Law360 (October 5, 2020, 4:59 PM EDT) -- A California federal judge on Friday again delayed Finjan's patent infringement suit against Cisco from October until November amid the coronavirus pandemic but declined to push it to January as Cisco requested.
U.S. District Judge Beth Freeman moved the previously delayed trial from Oct. 19 to Nov. 2, according to a text docket entry, after Cisco Systems Inc. said last week that the parties shouldn't rush into a two-week trial while the pandemic still rages around the country, potentially putting at risk the health of jurors, the judge, court staff, witnesses and the legal teams for both parties.
"This case is not between competitors where one party is at risk of suffering irreparable injury," Cisco said in its motion. "Rather, it is purely about money."
Cisco also said its lead trial counsel, L. Norwood Jameson of Duane Morris LLP, needs time to have a scheduled medical procedure to address a breathing problem.
Federal court rules requiring everyone to wear a mask throughout the trial present a unique issue for Jameson, whose medical issue is exacerbated when wearing a mask or talking while wearing a mask, Cisco said. Allowing him time to have the procedure should allow him to wear a mask for extended periods without additional hardships, according to the motion.
Finjan initially hit Cisco with a lawsuit in January 2017 alleging its products infringe five Finjan patents that cover ways to protect computers from malicious software and viruses when connected to the internet. Finjan claims that Cisco's infringement began when it acquired technology from a company called Sourcefire Inc. and then refused to enter a licensing agreement with Finjan.
Cisco denies the allegations and has sought to invalidate at least some of the patents-in-suit.
In April, Judge Freeman had told the attorneys to prepare for a June 15 trial. At the time, the judge said she was "fairly confident" Finjan's patent infringement suit could go before a jury in June and July, even with social distancing restrictions in place.
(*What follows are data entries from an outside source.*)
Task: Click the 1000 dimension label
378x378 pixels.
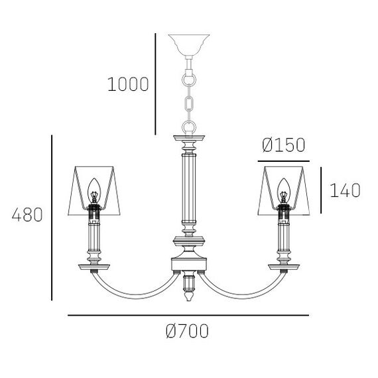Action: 128,84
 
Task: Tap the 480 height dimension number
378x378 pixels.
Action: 27,215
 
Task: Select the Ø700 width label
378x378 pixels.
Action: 187,331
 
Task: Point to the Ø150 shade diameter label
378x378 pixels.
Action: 284,145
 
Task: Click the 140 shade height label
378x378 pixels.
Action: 345,190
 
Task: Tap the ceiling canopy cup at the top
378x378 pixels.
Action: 189,45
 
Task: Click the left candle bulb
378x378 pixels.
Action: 94,190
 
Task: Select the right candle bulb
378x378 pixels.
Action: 284,190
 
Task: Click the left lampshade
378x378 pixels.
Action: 94,190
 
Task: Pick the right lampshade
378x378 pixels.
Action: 284,190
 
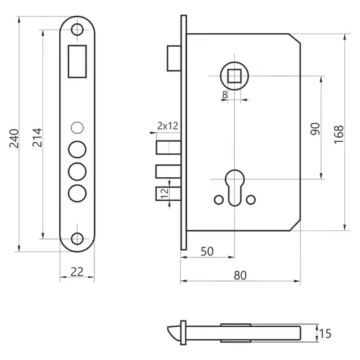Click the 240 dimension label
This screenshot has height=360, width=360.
14,138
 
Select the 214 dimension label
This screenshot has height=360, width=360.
37,138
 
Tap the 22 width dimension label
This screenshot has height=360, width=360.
77,271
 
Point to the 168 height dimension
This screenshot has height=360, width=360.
338,135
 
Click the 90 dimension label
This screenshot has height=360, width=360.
315,129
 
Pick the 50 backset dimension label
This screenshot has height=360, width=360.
207,251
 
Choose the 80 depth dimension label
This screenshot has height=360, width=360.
240,276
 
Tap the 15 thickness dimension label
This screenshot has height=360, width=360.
325,334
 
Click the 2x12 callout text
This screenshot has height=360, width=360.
168,126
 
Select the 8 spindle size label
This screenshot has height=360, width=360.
225,95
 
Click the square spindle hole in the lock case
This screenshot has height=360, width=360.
234,76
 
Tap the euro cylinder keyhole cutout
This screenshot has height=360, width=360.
235,188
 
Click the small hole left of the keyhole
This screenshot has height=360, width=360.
219,199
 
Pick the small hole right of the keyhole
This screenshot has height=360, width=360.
251,199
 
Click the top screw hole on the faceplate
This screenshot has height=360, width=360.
77,30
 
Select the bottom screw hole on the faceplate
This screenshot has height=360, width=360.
77,239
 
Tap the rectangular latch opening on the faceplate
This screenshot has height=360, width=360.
77,61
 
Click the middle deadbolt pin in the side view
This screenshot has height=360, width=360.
168,171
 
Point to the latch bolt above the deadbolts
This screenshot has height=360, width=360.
174,58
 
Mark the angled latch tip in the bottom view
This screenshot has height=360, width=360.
174,333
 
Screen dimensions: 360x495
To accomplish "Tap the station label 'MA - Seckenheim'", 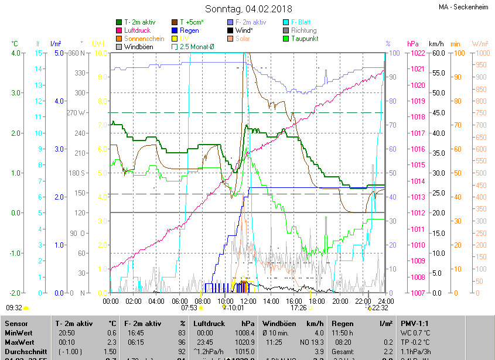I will (463, 8).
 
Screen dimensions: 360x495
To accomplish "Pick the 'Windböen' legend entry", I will (139, 47).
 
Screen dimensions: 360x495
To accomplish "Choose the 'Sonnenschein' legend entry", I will (144, 39).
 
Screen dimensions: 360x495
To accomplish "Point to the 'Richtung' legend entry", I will (303, 30).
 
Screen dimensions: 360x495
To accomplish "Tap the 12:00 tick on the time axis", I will (248, 301).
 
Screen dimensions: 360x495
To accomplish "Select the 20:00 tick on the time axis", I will (340, 301).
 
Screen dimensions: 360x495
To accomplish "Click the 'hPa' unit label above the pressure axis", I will (413, 44).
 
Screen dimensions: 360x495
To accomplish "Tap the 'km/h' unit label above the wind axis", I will (436, 44).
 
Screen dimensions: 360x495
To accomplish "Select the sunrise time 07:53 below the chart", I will (189, 307).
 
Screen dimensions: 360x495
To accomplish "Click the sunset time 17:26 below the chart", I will (298, 307).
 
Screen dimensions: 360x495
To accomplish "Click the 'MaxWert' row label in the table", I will (19, 342).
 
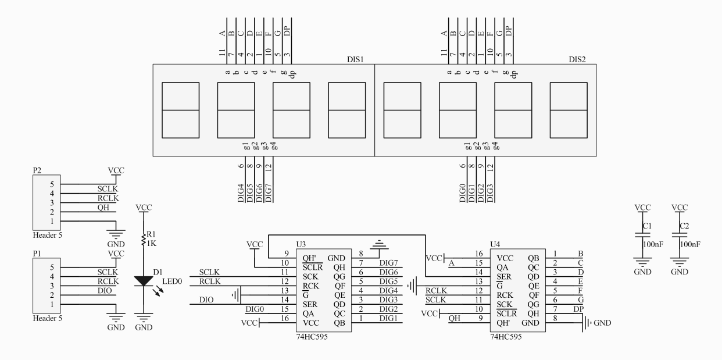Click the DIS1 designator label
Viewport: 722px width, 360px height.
coord(355,59)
But the Northern District of California's top judge issued an order in May postponing or vacating all new civil jury trials scheduled to commence through Sept. 30, citing the continued disruptions to the judicial system caused by the pandemic.
During a status conference in May, Judge Freeman pushed the start of the trial to Oct. 19, saying she had "high hopes" it would be the first civil jury trial in the district, but that the court's "enormous backlog" of criminal cases would take priority.
Judge Freeman said the district courts are currently not allowed to hold more than one jury trial in a courthouse at a time, and, therefore, the only two trial dates available to the parties are in October and January. Although the judge acknowledged that "I don't have a crystal ball," she suggested that the parties agree to an October trial date, because a January trial would coincide with the winter flu season and might be more likely to be delayed.
Representatives for the parties did not immediately respond to requests for comment Monday.
The patents-in-suit are U.S. Patent Nos. 6,154,844, 6,804,780, 7,647,633, 8,141,154 and 8,677,494.
Finjan is represented by Juanita Brooks, Roger Denning, Frank J. Albert, Megan A. Chacon, K. Nicole Williams, Oliver J. Richards, Jared A. Smith, Tucker N. Terhufen, Aamir Kazi and Alana C. Mannige of Fish & Richardson PC.
Cisco is represented by Nicole E. Grigg, D. Stuart Bartow, Joseph A. Powers, Jarrad M. Gunther, L. Norwood Jameson, Matthew C. Gaudet, David C. Dotson, John R. Gibson, Jennifer H. Forte and Alice E. Snedeker of Duane Morris LLP.
The case is Finjan LLC v. Cisco Systems Inc., case number 5:17-cv-00072, in the U.S. District Court for the Northern District of California.